POOLER, Circuit Judge.

In this long-standing race discrimination lawsuit, Local 28 of the Sheet Metal Workers' International Association ("Local 28" or "the union") has been proven guilty of discrimination against nonwhite2 workers, subjected to affirmative relief, and found guilty of contempt. Outstanding issues include individual entitlement to back pay and revision of affirmative action goals in light of prior contempt findings. In early 2003, Local 28 settled these issues with the governmental plaintiffs, the Equal Employment Opportunity Commission ("EEOC"), the New York State Division of Human Rights ("DHR"), and the City of New York ("city") (collectively, "the government"). After receiving objections from plaintiffs/intervenors, the Hispanic Society and individual nonwhite Local 28 members (collectively, "intervenors"), the district court refused to approve the proposed settlement. Local 28 contends that the district court's order is appealable either (a) because it effectively denied a request to modify an injunction and thus is appealable pursuant to 28 U.S.C § 1292(a)(1), or (b) because under applicable Supreme Court precedent, an order refusing to approve a Title VII settlement is always appealable on an interlocutory basis. We agree with intervenors that this appeal is not exempt from the general rule that interlocutory orders are not appealable and thus dismiss Local 28's appeal.

BACKGROUND

In 1971, the Department of Justice, which has since been succeeded by EEOC, sued Local 28, three other unions, and the unions' joint apprenticeship committee, alleging that they had discriminated against nonwhites. Shortly thereafter, the city of New York intervened as a plaintiff. EEOC v. Local 638, 401 F.Supp. at 470.

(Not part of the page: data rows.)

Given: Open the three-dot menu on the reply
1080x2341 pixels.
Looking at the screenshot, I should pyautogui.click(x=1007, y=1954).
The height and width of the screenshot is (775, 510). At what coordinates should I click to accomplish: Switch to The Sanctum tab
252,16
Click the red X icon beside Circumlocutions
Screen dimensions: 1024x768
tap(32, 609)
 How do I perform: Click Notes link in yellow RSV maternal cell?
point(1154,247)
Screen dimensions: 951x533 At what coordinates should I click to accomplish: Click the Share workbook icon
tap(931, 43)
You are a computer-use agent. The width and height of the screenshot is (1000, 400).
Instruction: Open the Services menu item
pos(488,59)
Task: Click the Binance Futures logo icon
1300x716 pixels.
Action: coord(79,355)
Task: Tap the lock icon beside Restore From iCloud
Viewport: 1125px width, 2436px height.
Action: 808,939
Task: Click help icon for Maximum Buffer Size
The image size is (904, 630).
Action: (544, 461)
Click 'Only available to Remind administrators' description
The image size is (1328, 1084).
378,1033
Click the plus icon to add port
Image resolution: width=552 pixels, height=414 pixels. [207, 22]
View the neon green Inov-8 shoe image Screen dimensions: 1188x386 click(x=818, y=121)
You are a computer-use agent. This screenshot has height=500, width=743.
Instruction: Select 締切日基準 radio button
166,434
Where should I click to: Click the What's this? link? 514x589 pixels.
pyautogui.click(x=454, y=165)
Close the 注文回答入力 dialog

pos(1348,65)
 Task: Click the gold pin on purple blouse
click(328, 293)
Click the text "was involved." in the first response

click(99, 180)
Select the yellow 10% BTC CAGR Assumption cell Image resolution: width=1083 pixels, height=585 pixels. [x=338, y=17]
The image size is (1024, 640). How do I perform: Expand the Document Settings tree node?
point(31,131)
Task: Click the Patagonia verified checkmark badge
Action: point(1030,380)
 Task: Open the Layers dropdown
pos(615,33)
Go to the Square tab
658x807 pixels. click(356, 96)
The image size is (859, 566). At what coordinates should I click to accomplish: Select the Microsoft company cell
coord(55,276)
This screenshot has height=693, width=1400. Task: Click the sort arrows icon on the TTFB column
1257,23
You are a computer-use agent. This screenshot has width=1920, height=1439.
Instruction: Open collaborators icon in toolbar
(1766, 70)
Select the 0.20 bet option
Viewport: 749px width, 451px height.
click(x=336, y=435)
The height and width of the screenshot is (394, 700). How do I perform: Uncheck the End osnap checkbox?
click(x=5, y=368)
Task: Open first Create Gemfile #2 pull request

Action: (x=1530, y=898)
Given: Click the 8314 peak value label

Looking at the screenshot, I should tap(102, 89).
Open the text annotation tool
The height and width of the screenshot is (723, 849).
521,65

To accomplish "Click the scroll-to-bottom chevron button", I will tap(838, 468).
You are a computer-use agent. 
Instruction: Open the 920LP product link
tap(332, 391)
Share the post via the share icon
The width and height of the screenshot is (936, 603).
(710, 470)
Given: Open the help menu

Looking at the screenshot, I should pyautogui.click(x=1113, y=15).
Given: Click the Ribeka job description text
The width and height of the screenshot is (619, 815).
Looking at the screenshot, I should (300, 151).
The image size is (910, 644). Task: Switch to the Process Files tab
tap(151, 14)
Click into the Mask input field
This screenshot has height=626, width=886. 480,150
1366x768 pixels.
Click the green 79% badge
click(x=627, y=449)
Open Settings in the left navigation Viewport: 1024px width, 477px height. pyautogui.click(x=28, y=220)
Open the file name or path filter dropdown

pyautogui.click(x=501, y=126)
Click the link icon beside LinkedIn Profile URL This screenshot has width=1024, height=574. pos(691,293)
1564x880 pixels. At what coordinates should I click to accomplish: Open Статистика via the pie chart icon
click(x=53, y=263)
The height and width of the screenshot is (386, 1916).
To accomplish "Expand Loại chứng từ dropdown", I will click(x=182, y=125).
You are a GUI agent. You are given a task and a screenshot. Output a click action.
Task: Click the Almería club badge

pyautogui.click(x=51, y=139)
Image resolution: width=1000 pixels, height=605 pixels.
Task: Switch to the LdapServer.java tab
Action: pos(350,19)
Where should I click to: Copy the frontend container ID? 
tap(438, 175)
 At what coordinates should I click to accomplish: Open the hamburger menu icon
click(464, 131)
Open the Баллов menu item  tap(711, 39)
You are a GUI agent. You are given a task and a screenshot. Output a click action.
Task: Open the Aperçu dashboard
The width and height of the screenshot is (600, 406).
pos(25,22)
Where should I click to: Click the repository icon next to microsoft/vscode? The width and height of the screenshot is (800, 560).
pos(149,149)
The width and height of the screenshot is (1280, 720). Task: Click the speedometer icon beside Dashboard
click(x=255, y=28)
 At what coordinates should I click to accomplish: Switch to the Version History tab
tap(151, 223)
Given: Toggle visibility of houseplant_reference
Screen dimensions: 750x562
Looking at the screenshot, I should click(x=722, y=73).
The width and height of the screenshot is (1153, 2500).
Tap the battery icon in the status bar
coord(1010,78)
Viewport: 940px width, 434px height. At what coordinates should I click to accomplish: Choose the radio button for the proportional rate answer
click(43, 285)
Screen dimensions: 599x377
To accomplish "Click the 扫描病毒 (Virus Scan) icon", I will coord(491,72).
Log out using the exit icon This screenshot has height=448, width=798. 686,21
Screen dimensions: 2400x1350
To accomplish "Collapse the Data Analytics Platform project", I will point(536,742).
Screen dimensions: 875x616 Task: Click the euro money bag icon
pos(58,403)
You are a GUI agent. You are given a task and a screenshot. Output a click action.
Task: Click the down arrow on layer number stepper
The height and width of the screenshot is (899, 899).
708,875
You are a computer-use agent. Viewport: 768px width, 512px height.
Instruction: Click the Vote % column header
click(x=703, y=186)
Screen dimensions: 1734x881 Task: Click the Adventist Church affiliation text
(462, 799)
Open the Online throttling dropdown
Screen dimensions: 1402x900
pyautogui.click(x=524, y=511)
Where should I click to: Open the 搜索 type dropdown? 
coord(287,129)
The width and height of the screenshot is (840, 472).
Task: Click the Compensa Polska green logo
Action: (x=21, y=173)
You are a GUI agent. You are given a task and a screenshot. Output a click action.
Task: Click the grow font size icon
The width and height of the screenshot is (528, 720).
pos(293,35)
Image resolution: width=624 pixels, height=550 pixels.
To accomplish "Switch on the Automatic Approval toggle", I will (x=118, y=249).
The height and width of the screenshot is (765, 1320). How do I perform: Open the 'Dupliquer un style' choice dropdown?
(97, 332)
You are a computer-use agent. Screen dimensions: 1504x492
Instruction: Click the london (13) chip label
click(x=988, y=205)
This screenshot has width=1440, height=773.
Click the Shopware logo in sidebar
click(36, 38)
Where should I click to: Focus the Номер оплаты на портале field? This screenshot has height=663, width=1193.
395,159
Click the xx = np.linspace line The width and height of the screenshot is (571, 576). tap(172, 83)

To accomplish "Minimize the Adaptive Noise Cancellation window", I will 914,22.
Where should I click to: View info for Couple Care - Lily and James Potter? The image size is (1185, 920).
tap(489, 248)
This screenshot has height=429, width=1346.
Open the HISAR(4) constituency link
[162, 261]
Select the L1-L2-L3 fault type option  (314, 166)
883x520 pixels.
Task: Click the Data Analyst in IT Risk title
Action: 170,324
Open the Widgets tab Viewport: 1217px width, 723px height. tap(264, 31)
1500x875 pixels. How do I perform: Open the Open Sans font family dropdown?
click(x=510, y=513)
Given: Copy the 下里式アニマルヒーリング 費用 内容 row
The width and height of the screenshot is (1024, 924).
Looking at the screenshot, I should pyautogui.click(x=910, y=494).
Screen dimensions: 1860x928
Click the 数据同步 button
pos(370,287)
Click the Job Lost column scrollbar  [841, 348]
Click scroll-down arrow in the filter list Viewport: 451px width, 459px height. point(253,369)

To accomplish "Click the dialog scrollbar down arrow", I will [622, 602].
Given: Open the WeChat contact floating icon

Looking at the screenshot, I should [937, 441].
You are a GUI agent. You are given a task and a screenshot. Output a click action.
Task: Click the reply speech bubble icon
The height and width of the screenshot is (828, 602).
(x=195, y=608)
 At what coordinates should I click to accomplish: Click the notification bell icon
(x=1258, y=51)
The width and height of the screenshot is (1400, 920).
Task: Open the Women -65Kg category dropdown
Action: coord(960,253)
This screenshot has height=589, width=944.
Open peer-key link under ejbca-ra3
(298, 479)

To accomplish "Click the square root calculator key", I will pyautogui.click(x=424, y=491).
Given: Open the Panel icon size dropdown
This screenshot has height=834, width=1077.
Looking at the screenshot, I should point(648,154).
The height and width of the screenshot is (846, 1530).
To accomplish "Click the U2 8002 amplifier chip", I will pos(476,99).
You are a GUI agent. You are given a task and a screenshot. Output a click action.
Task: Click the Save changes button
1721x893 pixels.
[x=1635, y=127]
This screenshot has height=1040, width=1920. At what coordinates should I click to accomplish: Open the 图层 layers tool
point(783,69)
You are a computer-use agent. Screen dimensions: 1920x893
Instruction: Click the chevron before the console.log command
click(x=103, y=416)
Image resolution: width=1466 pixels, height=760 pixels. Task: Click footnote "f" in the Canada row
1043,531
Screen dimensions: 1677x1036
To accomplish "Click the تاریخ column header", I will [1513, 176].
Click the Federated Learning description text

In a 1975 bench trial, the government proved that Local 28 had discriminated against nonwhites. See EEOC v. Local 638, 401 F.Supp. 467, 487 (S.D.N.Y.1975), aff'd in part, modified in part, 532 F.2d 821 (2d Cir.1976). After trial, the district court ordered back pay, enjoined Local 28 from further discrimination, and directed the institution of an affirmative action plan and other affirmative relief. EEOC v. Local 638, 401 F.Supp. at 488-92. Since the trial, issues concerning the scope of the relief ordered and the defendants' lack of compliance have been presented to the district court, this court, and the Supreme Court.3

In 1999, we affirmed, in pertinent part, a district court decision requiring back pay hearings to determine the amounts to be awarded as a result of Local 28's prior contempts. City of New York v. Local 28, 170 F.3d 279, 286 (2d Cir.1999). Also unresolved at that time was the recalculation of the affirmative action goal, stated as a percentage of membership, which too was necessitated by past contempt findings. In May 2001, EEOC and Local 28 began settlement talks that ultimately produced a proposed consent order. The proposed order, among other things, capped the potential back pay award, set a higher affirmative action goal, lowered the union's contribution to a fund for training minorities, provided for still lower contribution rates if the union met its affirmative action goals, and permitted the union once it satisfied certain conditions to petition the district court for a modification of existing court orders.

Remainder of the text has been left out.